Era modern telah memunculkan beberapa gaya hidup baru. Salah satunya adalah bepergian atau travelling. Berpetualang ke daerah baru kini sudah menjelma menjadi sebuah gaya hidup.
Tak hanya pria, para wanita pun banyak yang menggandrungi travelling sebagai sebuah hobi. Bahkan dalam beberapa kondisi, travelling tak hanya sekadar hobi namun bisa menjadi mata pencaharian baru.
Lalu bagaimanakah jika seorang Muslimah memiliki kebiasaan travelling yang mengharuskan ia pergi dari rumah dalam beberapa waktu?
Secara fikih, bab ini masuk dalam bahasan wanita keluar rumah. Islam sebagai agama yang komprehensif memberikan pengaturan demi perlindungan umatnya. Termasuk dalam urusan seorang wanita bepergian keluar rumah.

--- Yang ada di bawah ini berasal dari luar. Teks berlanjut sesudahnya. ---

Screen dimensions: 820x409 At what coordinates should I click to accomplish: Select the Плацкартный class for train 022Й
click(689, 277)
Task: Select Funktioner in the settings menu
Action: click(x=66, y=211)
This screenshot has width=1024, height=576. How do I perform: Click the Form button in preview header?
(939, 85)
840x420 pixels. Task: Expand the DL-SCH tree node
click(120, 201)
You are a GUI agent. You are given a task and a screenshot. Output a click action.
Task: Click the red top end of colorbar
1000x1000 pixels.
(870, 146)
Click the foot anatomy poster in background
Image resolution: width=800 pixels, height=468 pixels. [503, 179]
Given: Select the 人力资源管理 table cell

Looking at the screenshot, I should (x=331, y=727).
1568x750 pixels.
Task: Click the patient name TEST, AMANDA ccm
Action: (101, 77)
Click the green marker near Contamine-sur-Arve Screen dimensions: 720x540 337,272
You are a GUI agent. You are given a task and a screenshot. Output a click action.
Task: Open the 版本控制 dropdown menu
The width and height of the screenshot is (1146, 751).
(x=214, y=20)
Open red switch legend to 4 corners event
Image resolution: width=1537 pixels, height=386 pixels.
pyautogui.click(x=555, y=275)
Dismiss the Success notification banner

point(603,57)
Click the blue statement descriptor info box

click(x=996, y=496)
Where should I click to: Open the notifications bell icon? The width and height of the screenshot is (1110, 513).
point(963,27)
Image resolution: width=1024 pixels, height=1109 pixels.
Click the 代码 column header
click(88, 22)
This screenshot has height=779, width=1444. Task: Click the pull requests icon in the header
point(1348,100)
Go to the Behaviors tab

Wanita pada dasarnya boleh keluar rumah untuk urusan tertentu seizin walinya jika ia masih gadis atau seizin suaminya jika ia sudah menikah.
Para wanita di zaman Rasulullah SAW juga terbiasa keluar untuk ikut shalat berjamaah di dalam masjid. Dalam sebuah hadis dari Abdullah Bin Umar dia berkata, Nabi SAW bersabda, “Apabila salah seorang perempuan di antara kamu minta izin (untuk berjamaah di masjid) maka janganlah mencegahnya.” (HR Bukhari dan Muslim).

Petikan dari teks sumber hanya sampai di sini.